Rechtspraak
werknemer/werkgever
Werknemer is op 9 juni 2011 in dienst getreden voor 50 uren per maand. Werknemer verricht magazijnwerkzaamheden en verkoopt artikelen op markten en in de winkel van werkgever. In oktober 2011 is de arbeidsduur in overleg gewijzigd naar 40 uur per week. Thans vordert werknemer betaling van achterstallig salaris. Vanaf oktober 2011 is volgens hem geen salaris meer betaald. Bovendien is werknemer in februari 2012 meegedeeld dat de arbeidsovereenkomst is beëindigd. Werkgever heeft echter niet de vereiste toestemming voor de opzegging. Werkgever stelt daarentegen dat werknemer zijn arbeidsovereenkomst op 2 januari 2012 heeft opgezegd.
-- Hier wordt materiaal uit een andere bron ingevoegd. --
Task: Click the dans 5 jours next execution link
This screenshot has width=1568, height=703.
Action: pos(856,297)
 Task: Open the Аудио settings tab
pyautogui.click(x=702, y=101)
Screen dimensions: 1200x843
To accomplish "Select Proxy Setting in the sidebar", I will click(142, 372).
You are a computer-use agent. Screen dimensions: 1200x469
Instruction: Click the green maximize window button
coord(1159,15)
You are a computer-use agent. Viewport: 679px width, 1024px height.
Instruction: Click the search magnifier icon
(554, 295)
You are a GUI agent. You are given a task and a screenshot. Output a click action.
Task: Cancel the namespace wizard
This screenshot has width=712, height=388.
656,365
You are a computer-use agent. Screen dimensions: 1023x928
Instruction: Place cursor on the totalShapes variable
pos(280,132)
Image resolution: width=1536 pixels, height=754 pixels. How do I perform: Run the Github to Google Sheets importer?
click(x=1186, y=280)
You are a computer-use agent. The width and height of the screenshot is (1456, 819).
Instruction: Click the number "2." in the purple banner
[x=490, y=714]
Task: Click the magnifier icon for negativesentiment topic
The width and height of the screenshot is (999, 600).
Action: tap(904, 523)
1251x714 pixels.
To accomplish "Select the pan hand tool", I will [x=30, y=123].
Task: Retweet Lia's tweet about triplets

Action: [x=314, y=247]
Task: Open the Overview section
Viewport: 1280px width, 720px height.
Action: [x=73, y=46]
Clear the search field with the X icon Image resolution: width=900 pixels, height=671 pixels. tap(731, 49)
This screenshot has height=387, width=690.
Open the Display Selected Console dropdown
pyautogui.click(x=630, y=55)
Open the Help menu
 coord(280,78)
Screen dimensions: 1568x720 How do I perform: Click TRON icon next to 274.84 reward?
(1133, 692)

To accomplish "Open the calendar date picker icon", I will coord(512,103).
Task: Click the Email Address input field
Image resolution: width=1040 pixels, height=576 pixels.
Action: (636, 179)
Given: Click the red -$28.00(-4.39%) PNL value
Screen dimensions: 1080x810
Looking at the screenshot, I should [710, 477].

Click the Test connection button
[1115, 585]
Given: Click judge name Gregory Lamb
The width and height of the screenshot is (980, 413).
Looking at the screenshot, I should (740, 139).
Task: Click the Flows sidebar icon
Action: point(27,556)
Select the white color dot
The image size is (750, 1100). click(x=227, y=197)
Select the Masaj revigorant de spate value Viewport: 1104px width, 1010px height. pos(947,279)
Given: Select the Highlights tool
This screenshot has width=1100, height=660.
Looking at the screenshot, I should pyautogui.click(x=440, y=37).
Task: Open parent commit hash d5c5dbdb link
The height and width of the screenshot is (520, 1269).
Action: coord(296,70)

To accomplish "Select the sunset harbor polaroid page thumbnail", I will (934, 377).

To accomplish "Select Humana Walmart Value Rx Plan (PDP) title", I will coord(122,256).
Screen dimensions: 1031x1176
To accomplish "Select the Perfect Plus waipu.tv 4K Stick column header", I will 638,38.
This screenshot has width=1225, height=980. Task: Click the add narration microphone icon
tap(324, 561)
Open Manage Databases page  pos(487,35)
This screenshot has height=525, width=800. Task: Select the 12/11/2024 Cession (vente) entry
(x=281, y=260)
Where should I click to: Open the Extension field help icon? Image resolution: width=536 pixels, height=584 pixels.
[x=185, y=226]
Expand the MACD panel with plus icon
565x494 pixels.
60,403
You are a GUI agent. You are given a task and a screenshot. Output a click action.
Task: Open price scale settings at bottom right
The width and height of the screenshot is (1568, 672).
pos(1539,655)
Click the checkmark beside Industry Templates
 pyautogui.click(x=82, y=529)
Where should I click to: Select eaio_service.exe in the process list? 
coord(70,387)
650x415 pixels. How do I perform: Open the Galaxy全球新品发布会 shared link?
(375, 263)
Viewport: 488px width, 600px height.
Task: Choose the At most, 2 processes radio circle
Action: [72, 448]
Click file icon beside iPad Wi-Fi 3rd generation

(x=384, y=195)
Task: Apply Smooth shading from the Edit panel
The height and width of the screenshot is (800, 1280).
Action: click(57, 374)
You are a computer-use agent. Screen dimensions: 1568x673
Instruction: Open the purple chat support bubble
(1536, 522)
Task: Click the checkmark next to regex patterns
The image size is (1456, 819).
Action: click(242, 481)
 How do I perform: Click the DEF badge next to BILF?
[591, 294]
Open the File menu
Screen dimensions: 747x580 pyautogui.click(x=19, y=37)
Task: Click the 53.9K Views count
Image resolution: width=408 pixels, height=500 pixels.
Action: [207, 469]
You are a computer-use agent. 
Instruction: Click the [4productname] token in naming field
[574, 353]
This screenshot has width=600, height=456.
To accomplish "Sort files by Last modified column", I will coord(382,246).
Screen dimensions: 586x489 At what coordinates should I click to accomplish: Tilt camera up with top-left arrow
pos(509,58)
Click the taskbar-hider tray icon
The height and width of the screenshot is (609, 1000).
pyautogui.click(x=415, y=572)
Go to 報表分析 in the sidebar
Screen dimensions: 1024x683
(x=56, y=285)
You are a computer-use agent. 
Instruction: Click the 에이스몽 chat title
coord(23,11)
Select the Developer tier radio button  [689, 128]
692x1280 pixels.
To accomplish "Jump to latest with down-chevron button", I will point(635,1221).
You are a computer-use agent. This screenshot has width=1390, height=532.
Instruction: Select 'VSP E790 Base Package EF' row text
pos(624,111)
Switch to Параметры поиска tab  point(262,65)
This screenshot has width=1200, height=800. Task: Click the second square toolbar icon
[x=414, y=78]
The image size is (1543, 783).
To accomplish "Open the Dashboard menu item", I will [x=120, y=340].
De kantonrechter oordeelt als volgt. Onafhankelijk van de vraag of de arbeidsovereenkomst op 2 januari 2012 is beëindigd, moet worden beoordeeld voor welk aantal uren werknemer sinds oktober 2011 in dienst was. Werknemer stelt dat hij meer dan 40 uur in de week heeft gewerkt. Werkgever wordt in de gelegenheid gesteld de urenstaten van werknemer in het geding te brengen. Bovendien wordt werkgever toegelaten tot bewijslevering van de beëindiging van de arbeidsovereenkomst. Volgt aanhouding van de zaak.